Searching for files in this directory returns:

$ find . -type f | sort
./a
./ab
./abc
./abcd
./dir/a
./dir/ab
./dir/abc
./dir/abcd

So, to find the files with a length of X, we will need to remove the path and match only the characters after the last /:

 $ find . -type f | grep -P '/.{3}$'

The sed command just removes the ./. The -P flag activates Perl Compatible Regular Expressions which are needed for {n} which is a PCRE thing and the $ means "match the end of the string".

You could also simply do this:

find . -type f | grep -P '/...$'

That's fine for small numbers typing 15 dots to match filenames of length 15 is not very efficient.

Finally, if you want to ignore the extension and match only the file's name, do this (as @slm suggested):

find . -type f | grep -P '/.{1}\.'

However, this will also find files like a.bo.go. This is better if your filenames can contain more than one . :

find . -type f | grep -P '/.{1}\.[^.]+$'

NOTE: The solution above assumes that you have relatively sane filenames that don't contain new line characters etc. It will also count not ignore spaces in filenames when calculating the length which might not be what you want. If either of these is a problem, let me know and I'll update my answer.

2
  • {x,y} is also in standard extended regexps (as in grep -E), it's not perl (let alone PCRE) specific. Standard BREs also have \{x,y\} (added there before {x,y} was added in EREs) Sep 2, 2023 at 7:56
  • find . -type f | grep -P '/.{3}$' also matches on ./x/y Sep 2, 2023 at 7:56
2

If you have GNU find, you can just do:

find . -type f -regextype 'posix-basic' -iregex '.*/.\{1\}\.go$'
./a.go
./dir1/b.go
./dir2/subdir1/subdir2/a.go

find . -type f -regextype 'egrep' -iregex '.*/.{2}\.go$'
./ab.go
./dir1/zx.go
./dir2/subdir1/subdir2/xo.go

you can use different -regextype based on your need.

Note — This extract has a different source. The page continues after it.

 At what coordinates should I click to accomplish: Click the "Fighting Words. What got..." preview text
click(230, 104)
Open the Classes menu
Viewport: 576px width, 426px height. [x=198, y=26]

valid types are ‘findutils-default’, ‘awk’, ‘egrep’, ‘ed’, ‘emacs’, ‘gnu-awk’, ‘grep’, ‘posix-awk’, ‘posix-basic’, ‘posix-egrep’, ‘posix-extended’, ‘posix-minimal-basic’, ‘sed’.

1

You don't specify but if the files are within a directory structure you can use find to locate files that are length 1, with the help of grep:

$ find . -type f  | grep -P '/.{1}\.'

Example

$ find . -type f  | grep -P '/.{1}\.' | head -10
./util-linux-2.19/include/c.h
./88366/a.bash
./89186/a.bash
./89563/b.txt
./89563/a.txt
./89563/c.txt
./89563/d.txt
./91734/2.c
./91734/4.c
./91734/1.c
2
1

I would use something like this.

find . -type f -name "?.go"

So if you put two "?" then you are looking for file names with two characters and the extension.

0

Here is a working solution using ls although it's a bit silly. It basically creates a string consisting of question marks that correspond to the desired file name length and then allows for shell expansion of that as a wildcard, giving the resulting filenames to the ls command (and whatever switches you supply to it ahead of the filenames, of course - e.g., -l):

# Tested on CentOS 7

###############################
# With a fixed length (of 32) #
###############################
ls $(for i in {1..32};do echo -n '?';done)

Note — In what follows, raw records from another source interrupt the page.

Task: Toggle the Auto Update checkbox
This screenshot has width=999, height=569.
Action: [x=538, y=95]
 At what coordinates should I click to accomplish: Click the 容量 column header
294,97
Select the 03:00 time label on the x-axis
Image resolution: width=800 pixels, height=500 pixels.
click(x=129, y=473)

##########################
# With a variable length #
##########################
# Set the filename length (or get it from elsewhere)
declare -x filename_len=32

# The following command can be employed
ls $(eval "for i in {1..$filename_len};do echo -n '?';done")

# Or, because eval is considered evil, the better alternative
ls $(seq -s ' ' 1 $filename_len | sed 's/[[:digit:]]\+ \?/?/g')

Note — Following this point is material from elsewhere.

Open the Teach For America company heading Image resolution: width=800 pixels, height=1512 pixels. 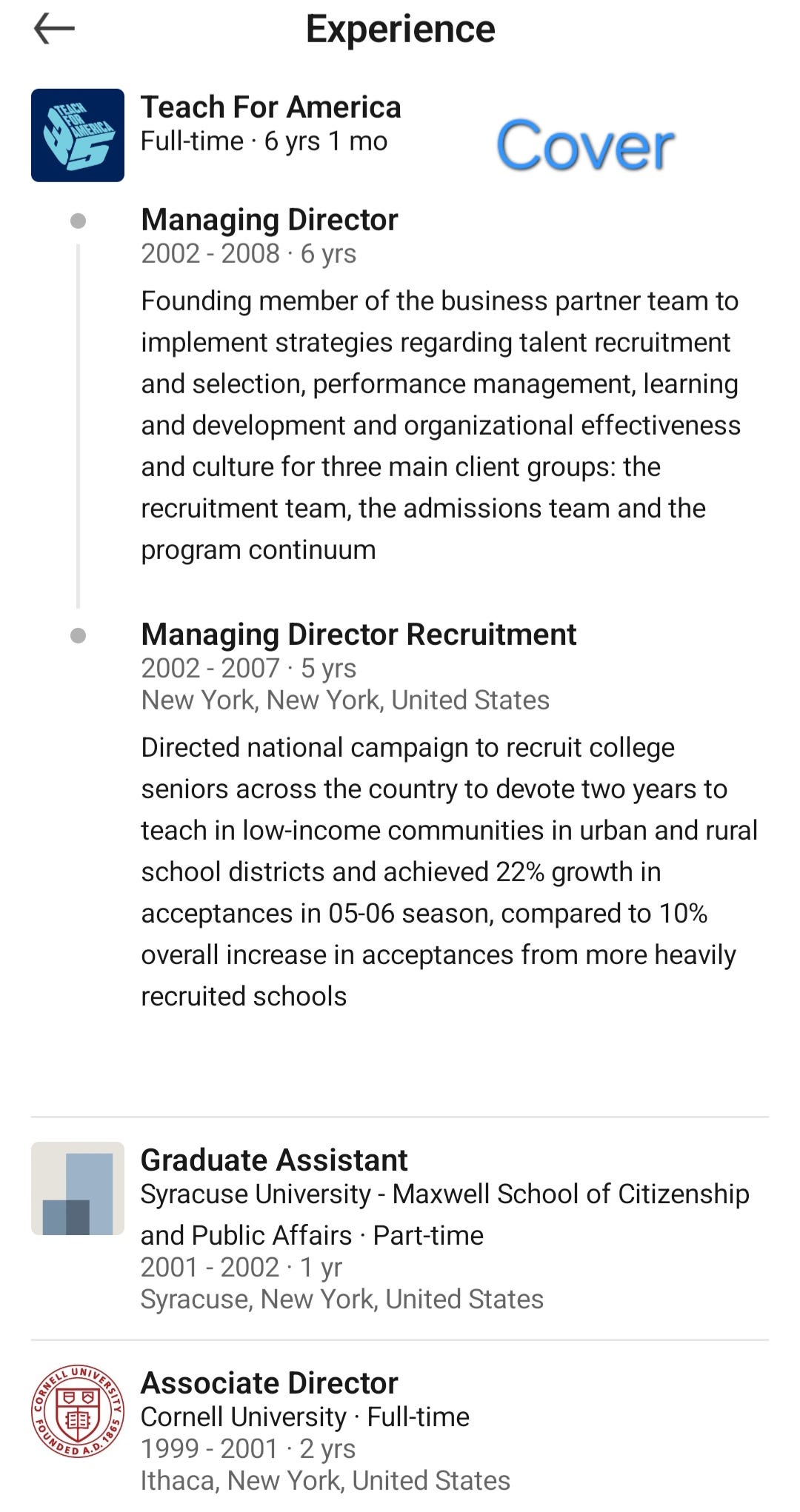(271, 107)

# Many other approaches can be used to do something similar
# (e.g., perl, etc...) to generate the question marks
ls $(perl -e 'print "?"x$ENV{filename_len}')
# If you're bothered by the quotes in the above around the question
# mark, since no interpolation is needed, you can change:
# "?" to '"'?'"'  - in this case, I'd leave the quotes for clarity.

unset filename_len

One caveat here is that the resulting list of filenames could be longer than the shell allows and that is something you'd have to consider. That's why a find/xargs approach is generally best if the number of files is unbounded or unknown.

0

When you want to use a glob in find command, you should use quotes, such as:

find /var/log -iname "*.err" 

for your case use:

find yourpath -type f -a -name "?.go"

You should replace yourpath with your real path.

  • -a means "and"
  • -type f means you are looking for regular files only.
  • ? in your query means one character such as DOS if you recall.
0

For completeness, to find regular files whose name has one and only one character excluding the extension, or in other words one character before the first dot if any:

find . '(' -name '[!.]' -o -name '[!.].*' ')' -type f

For three characters:

find . '(' -name '[!.][!.][!.]' -o -name '[!.][!.][!.].*' ')' -type f

You get the gist.

Note that with those, for a file called .v2.tar.gz the extension is v2.tar.gz and the rest is empty (of length 0).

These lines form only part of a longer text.